篠原資明先生の「ベルクソン~<あいだ>の哲学の視点から」「盲目的」から「創造的」な生への意志を志向する人間哲学!!
「ベルクソン~<あいだ>の哲学の視点から~」
詩人としても活躍されている異色の哲学者である
篠原資明先生が、独自の<あいだ>哲学を構築される
原点となったベルクソン。
その独自目線で解説されたベルクソン哲学入門書です。
現代文明が豊かになる一方で、
人間生命が希薄にされていく傾向にあります。
「盲目的」から「創造的」な生への意志を
回復させるためには・・・
今回は、この本をご紹介します。
「ベルクソン~<あいだ>の哲学の視点から~」 (篠原資明著、岩波新書、2006年)
篠原資明先生(以下、著者)は、詩人でもある異色の哲学者です。
ご専門は、哲学・美学とのことで、
ご出身は、香川県。
香川県ご出身という生育環境から、
若い頃より、弘法大師空海さんの「宇宙マンダラ」の
世界観に憧憬してこられたようです。
現在は、郷里の高松市美術館の館長も務められています。
なお、2016年の本年は、
「瀬戸内国際芸術祭」の節目の年でもありますので、
四国方面へお出かけのご予定があり、
お時間と若干の金銭的余裕がおありの方には、
是非、上記美術館の方へもお足を運んで頂けると
館長ならずとも、紹介者として幸いであります。
そんな著者が、
独自の<あいだ>哲学を構築されていった原点には、
いいます。
フランスの哲学者であり数学者でもあるベルクソンは、
宇宙時空間内の「美的意識」を表象するための
数学的技法の発展にも寄与してきたことは、
あまり知られていないようです。
日本では、<生の哲学>といえば、
ショーペンハウアーの「盲目的意志」や
ニーチェの「超人的意志」などに話題が集中する傾向に
あるようですが、これらのドイツ観念哲学論的世界観は、
皮肉なことに、厭世観や虚無観をもたらしたようで、
壮大な誇大妄想体系へと悪用されるなど
20世紀の世界的価値観を大混乱に陥らせました。
「一切の価値の転倒」というのが、ニーチェなどに始まる
現代思想哲学の根底に流れる「反<真理=形而上哲学>」を
形成していますが、ニーチェの思惑とは異なり、
あらぬ方向へと進展しつつあるように思われます。
戦後のドイツ思想哲学は、「批判理論」に偏りすぎ、
また、ベルクソンの祖国フランスでも、本来の「生の充実感」を
回復させるための探究哲学だった「実存主義哲学」も目的から外れ、
複雑化してきており、
かえって、「生の希薄化」現象を招き寄せてきたようです。

======

- 課題内容
ベルクソン入門書の紹介文を、「現代文明が豊かになる一方で、」から「篠原資明先生(以下、著者)は、詩人でもある異色の哲学者です。」まで(両端を含む)書き写し、その際「現代文明」を「近代文明」に差し替えてください。

- 提供データ
======

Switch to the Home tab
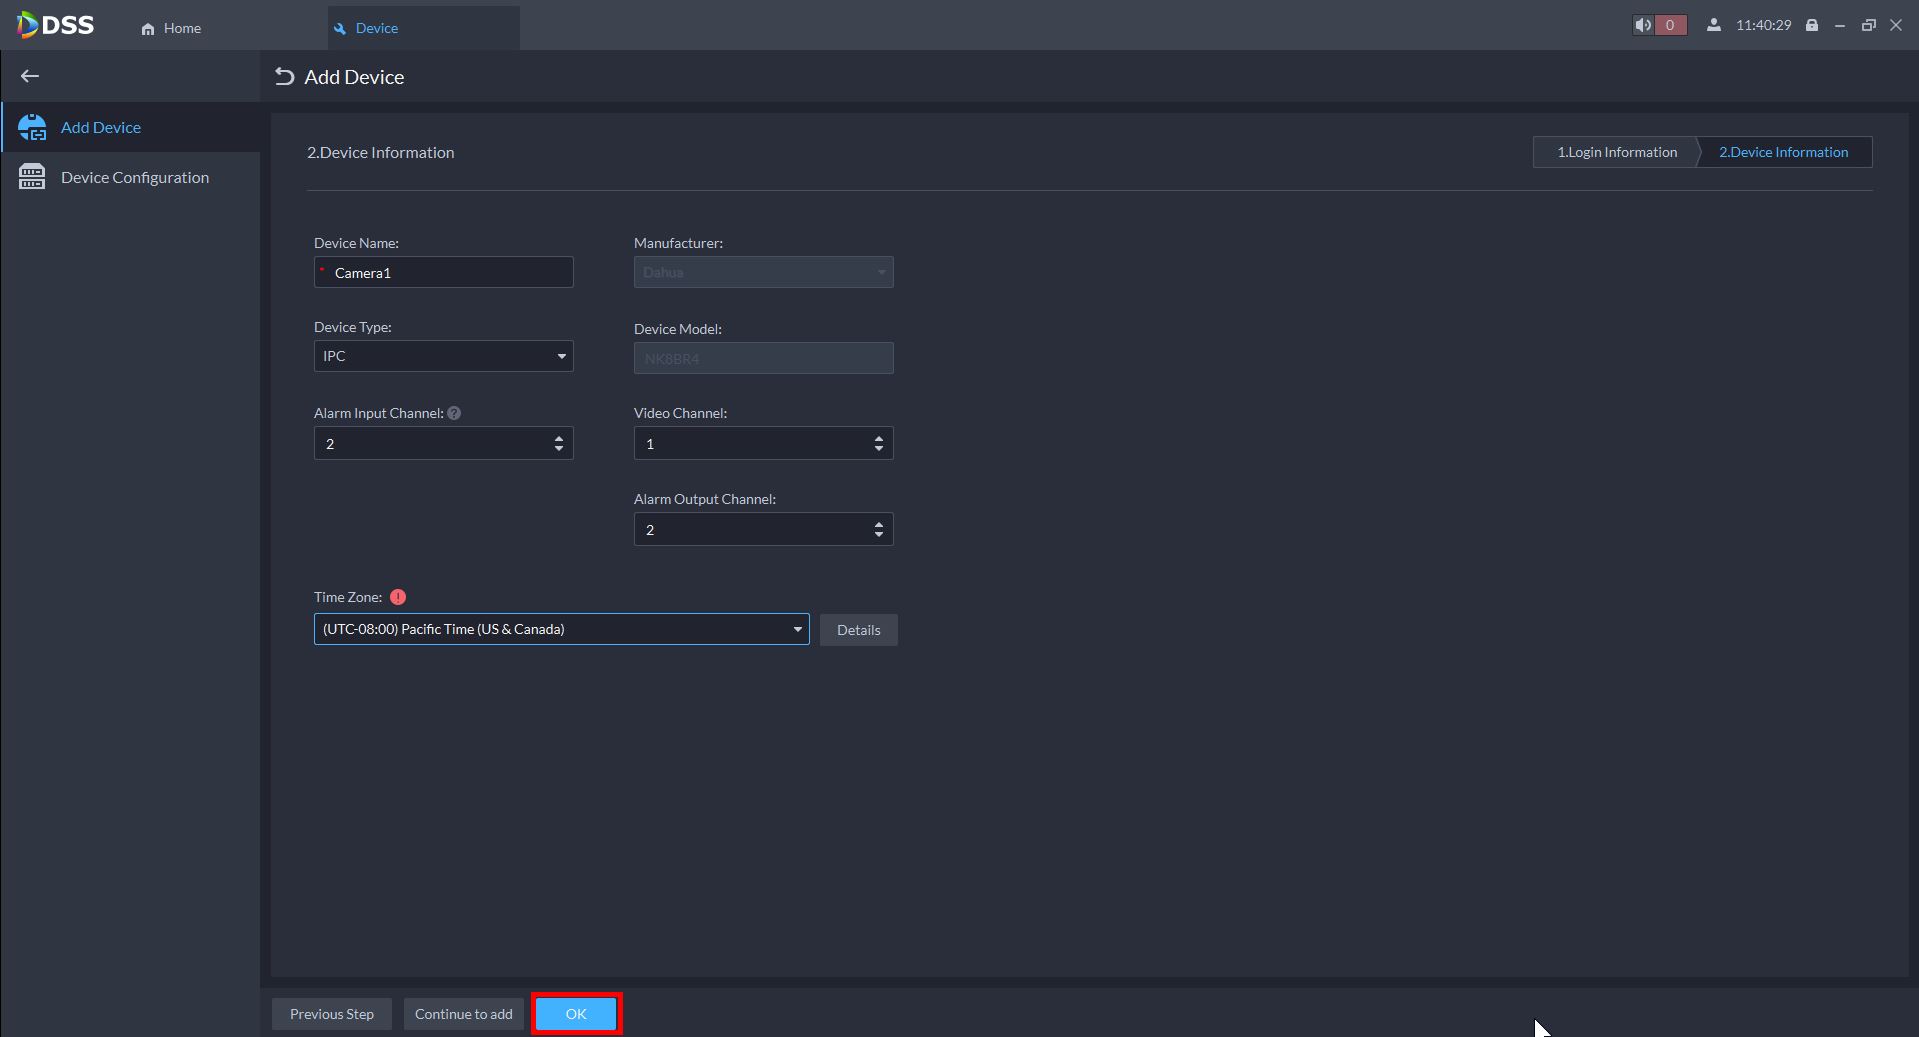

======

- 解答
近代文明が豊かになる一方で、
人間生命が希薄にされていく傾向にあります。
「盲目的」から「創造的」な生への意志を
回復させるためには・・・
今回は、この本をご紹介します。
「ベルクソン~<あいだ>の哲学の視点から~」 (篠原資明著、岩波新書、2006年)
篠原資明先生(以下、著者)は、詩人でもある異色の哲学者です。